The threat of new sanctions hit the Turkish lira which weakened early Monday to reach over 5.5 to the US dollar, a loss of over 1.1 percent in value on the day.
Washington previously hit Ankara with sanctions last August over the detention of an American pastor in Turkey.
The lira plunged to seven dollars at the height of tensions.
But to Turkey’s relief, the US sanctions were later lifted after Pastor Andrew Brunson was released by a Turkish court in October.
‘Radical solution’ in Idlib
Turkey previously launched military offensives in northern Syria in 2016 and 2018 respectively against IS and the YPG. In early 2018, Syrian rebels backed by Turkish military forces captured the YPG’s northwestern enclave of Afrin.
Ankara, which supports Syrian opposition fighters, is also involved in the last rebel bastion of Idlib, where Turkey has agreed on a buffer zone deal with Damascus ally Russia.
But the deal has not stopped an assault by jihadists in Syria. Hayat Tahrir al-Sham (HTS), an alliance led by jihadists from Al-Qaeda’s former Syrian affiliate, last week extended its administrative control over the whole of the Idlib region.
Syria’s National Coalition, the leading opposition body, on Sunday called for a “radical solution” to put “an end to its (HTS) presence in Idlib”.
Turkish President Recep Tayyip Erdogan on Sunday lambasted Israeli Prime Minister Benjamin Netanyahu as an “oppressor” after he accused Turkey of “massacres” against Kurds in a new war of words.
Netanyahu hit back in a speech later Sunday, calling Erdogan an “anti-Semitic dictator” who is “obsessed with Israel.”
Relations between Turkey and Israel have been tense this year over multiple issues including a controversial law passed by the Israeli parliament in July which defined the country as the nation-state of the Jewish people.
“You are an oppressor, cruel and at the head of state terror,” Erdogan said of Netanyahu.
In a televised speech in Istanbul, the president also accused Israel of “occupying Palestine” as well as committing “sins, crimes against humanity, massacres”.
The latest diplomatic row began after Erdogan warned young Turks on Saturday: “Do not kick the enemy you have brought down to the ground.

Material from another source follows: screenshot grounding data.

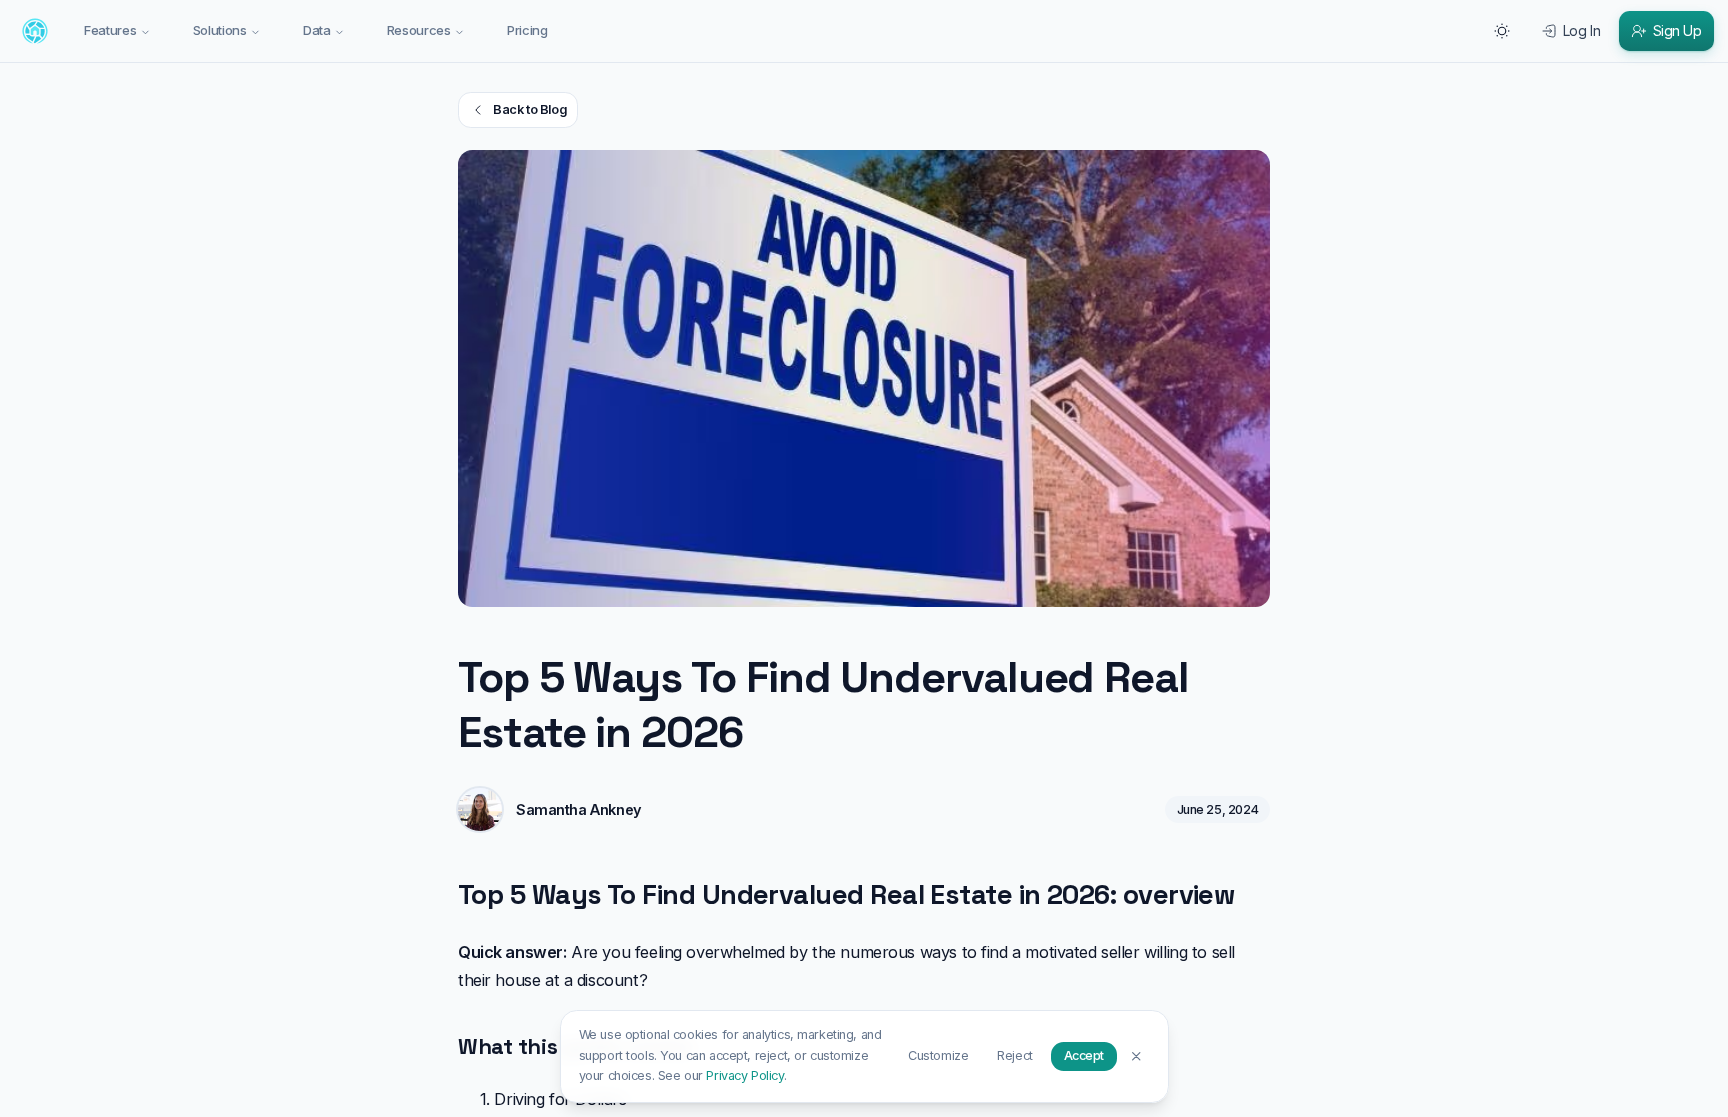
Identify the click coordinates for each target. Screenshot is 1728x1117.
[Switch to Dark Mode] (1502, 31)
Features (110, 30)
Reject (1014, 1055)
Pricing (527, 30)
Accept (1084, 1055)
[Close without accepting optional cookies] (1136, 1055)
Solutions (220, 30)
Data (317, 30)
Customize (938, 1055)
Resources (419, 30)
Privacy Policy (744, 1075)
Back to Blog (529, 109)
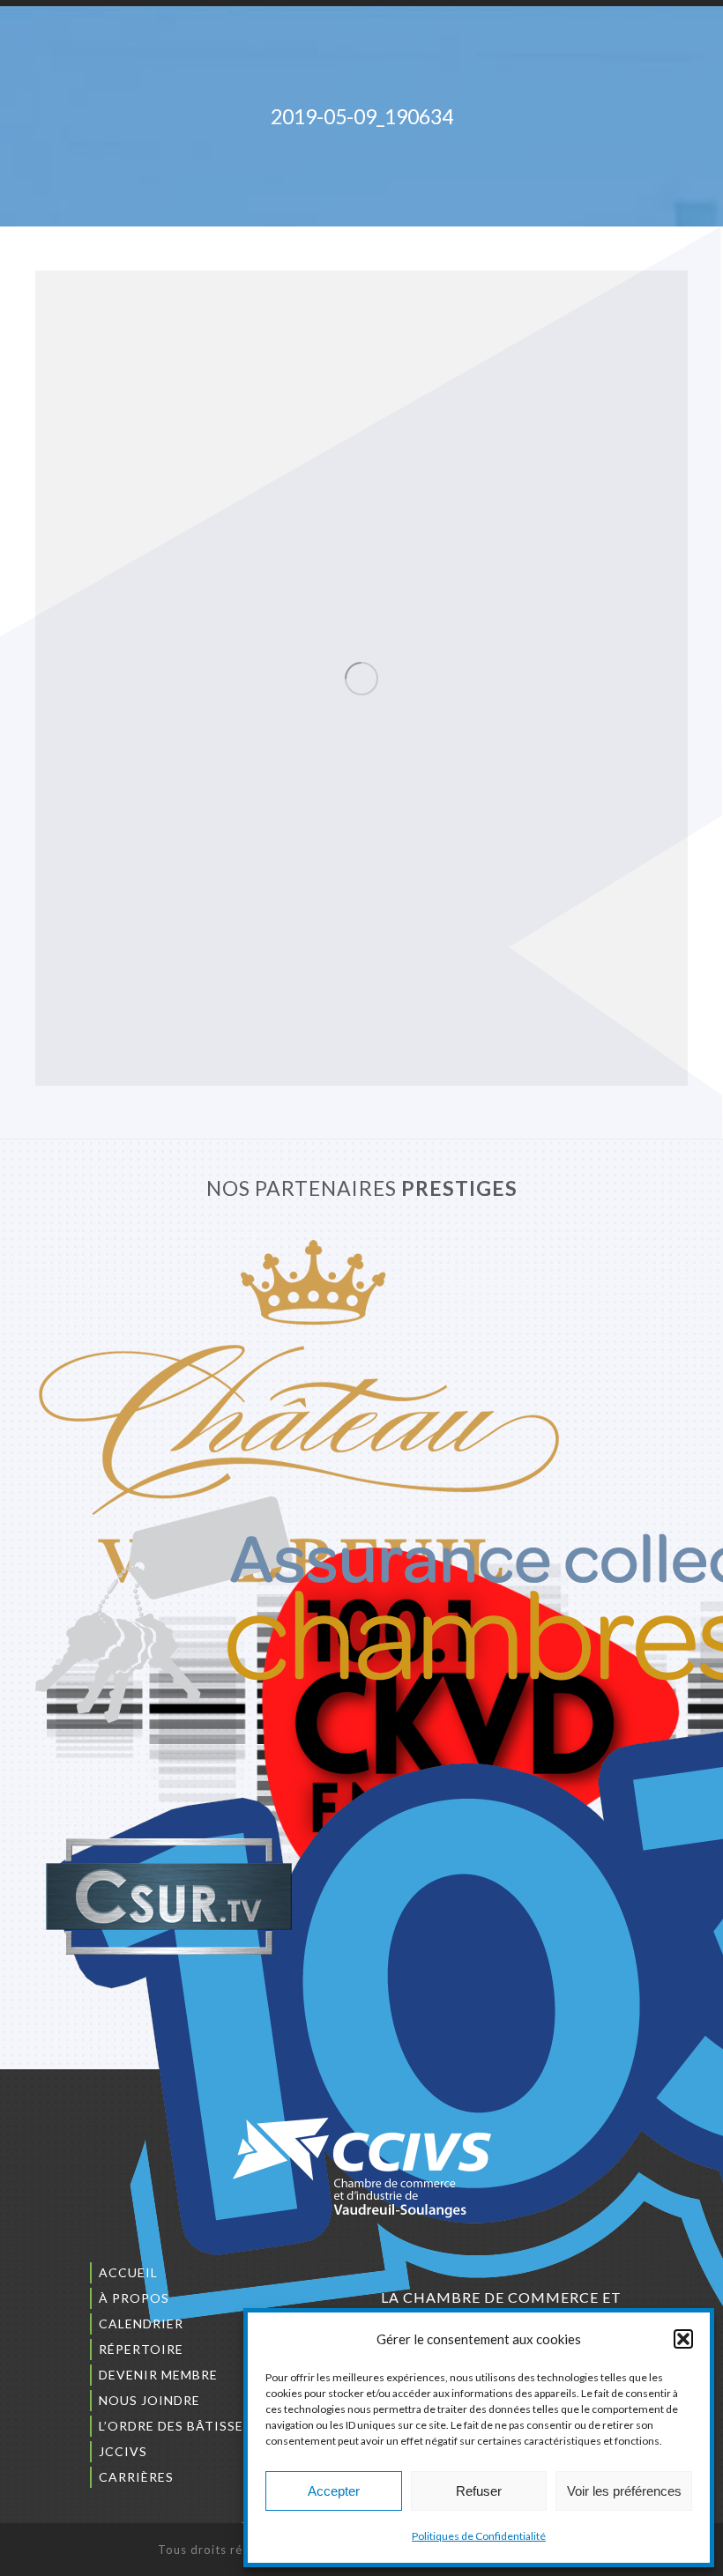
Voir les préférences (624, 2490)
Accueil (128, 2272)
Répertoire (141, 2349)
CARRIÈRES (136, 2476)
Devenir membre (158, 2374)
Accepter (334, 2490)
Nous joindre (149, 2400)
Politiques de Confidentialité (479, 2536)
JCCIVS (123, 2451)
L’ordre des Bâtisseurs (184, 2425)
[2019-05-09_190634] (361, 678)
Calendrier (141, 2323)
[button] (683, 2339)
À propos (134, 2297)
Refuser (479, 2490)
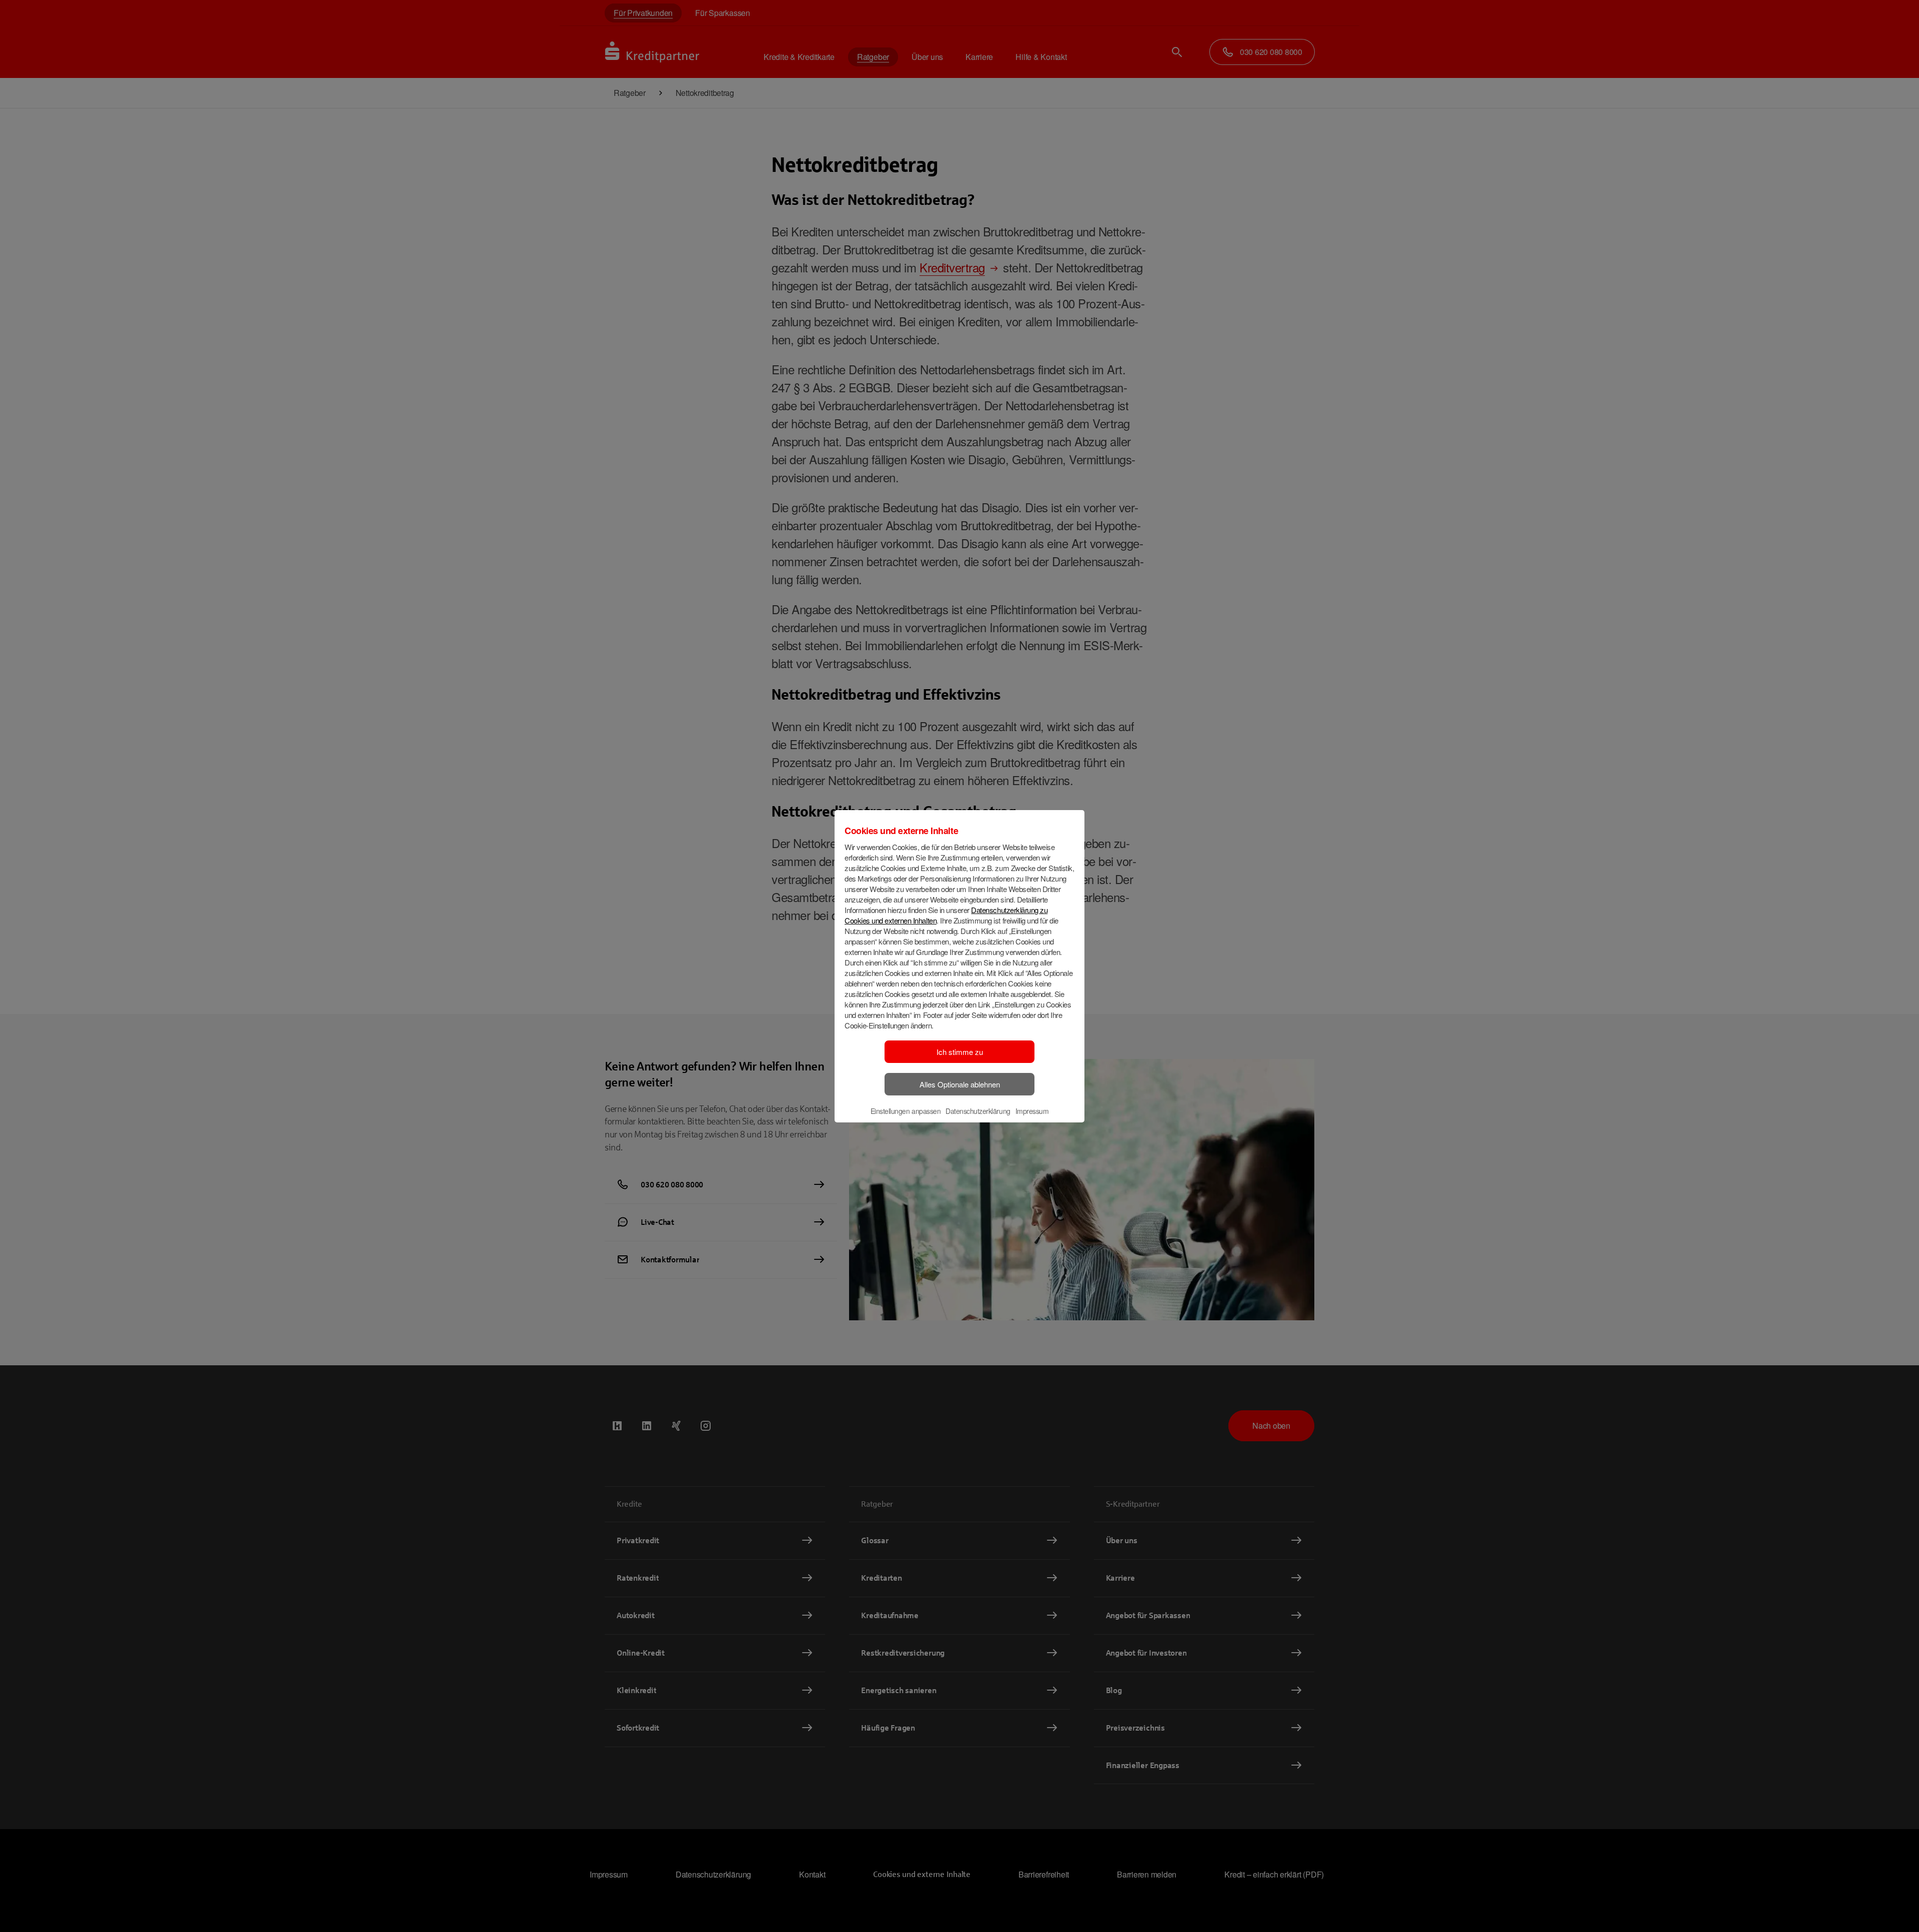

You are not a Jew in Israel.”
Netanyahu told Erdogan in a tweet late on Saturday that he “should not preach to Israel” as “the occupier of northern Cyprus, whose army massacres women and children in Kurdish villages, inside and outside Turkey”.
Before Erdogan’s comments on Sunday, his chief advisor Ibrahim Kalin hit out in a tweet at Netanyahu who he accused of using Erdogan “bashing… as a political chip” in a bid to save himself “from his domestic troubles”.
On December 14, Erdogan also said Palestinians were subjected to “pressures, violence and intimidation policies no less grave than the oppression done to the Jews during the Second World War”, referring to the Holocaust.
Turkey-Israel ties have been strained since Ankara ordered the Israeli ambassador to leave Turkey in May over the killing of protesters along the border with the Gaza Strip.
Erdogan, who regards himself as a champion of the Palestinians, has bitterly criticised Israel previously, calling it in July “the world’s most fascist and racist state”.
However, despite the heated rhetoric, experts point to strong economic ties and robust trade between the two countries.